─── PROVIDED RECORDS ───
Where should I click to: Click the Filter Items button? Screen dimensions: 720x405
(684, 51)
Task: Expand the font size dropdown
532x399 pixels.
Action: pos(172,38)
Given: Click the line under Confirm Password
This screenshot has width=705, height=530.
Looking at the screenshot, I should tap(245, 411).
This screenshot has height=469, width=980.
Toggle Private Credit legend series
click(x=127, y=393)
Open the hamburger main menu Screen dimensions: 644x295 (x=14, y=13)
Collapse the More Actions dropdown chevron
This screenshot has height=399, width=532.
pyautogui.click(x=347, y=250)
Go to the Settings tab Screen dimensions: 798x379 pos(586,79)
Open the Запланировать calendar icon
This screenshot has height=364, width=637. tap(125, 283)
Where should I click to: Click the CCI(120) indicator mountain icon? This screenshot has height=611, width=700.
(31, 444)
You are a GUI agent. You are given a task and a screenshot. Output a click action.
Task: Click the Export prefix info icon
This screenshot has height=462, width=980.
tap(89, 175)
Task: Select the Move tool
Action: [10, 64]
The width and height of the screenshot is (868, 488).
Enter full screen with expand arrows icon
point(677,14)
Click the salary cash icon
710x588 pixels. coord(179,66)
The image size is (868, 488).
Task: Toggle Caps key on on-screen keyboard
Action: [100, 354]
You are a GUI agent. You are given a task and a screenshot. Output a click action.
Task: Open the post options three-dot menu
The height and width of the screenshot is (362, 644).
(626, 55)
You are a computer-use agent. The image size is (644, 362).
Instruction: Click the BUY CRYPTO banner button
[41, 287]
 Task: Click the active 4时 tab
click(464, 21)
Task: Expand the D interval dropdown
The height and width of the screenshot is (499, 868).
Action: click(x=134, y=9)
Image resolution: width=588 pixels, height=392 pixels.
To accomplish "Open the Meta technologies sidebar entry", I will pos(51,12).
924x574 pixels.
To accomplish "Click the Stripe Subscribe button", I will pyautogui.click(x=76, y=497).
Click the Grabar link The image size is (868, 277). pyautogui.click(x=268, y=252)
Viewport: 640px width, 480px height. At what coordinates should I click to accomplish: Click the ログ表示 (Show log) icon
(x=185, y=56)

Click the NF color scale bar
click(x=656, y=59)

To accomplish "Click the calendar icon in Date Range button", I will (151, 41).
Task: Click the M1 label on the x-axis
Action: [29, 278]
───
Word for word, restate only the lines from the one containing "Image resolution: width=588" through the last line of the entries, with both ends kept.

• FINISHED EXERCISE:
Image resolution: width=588 pixels, height=392 pixels.
To accomplish "Open the Meta technologies sidebar entry", I will pos(51,12).
924x574 pixels.
To accomplish "Click the Stripe Subscribe button", I will pyautogui.click(x=76, y=497).
Click the Grabar link The image size is (868, 277). pyautogui.click(x=268, y=252)
Viewport: 640px width, 480px height. At what coordinates should I click to accomplish: Click the ログ表示 (Show log) icon
(x=185, y=56)

Click the NF color scale bar
click(x=656, y=59)

To accomplish "Click the calendar icon in Date Range button", I will (151, 41).
Task: Click the M1 label on the x-axis
Action: [29, 278]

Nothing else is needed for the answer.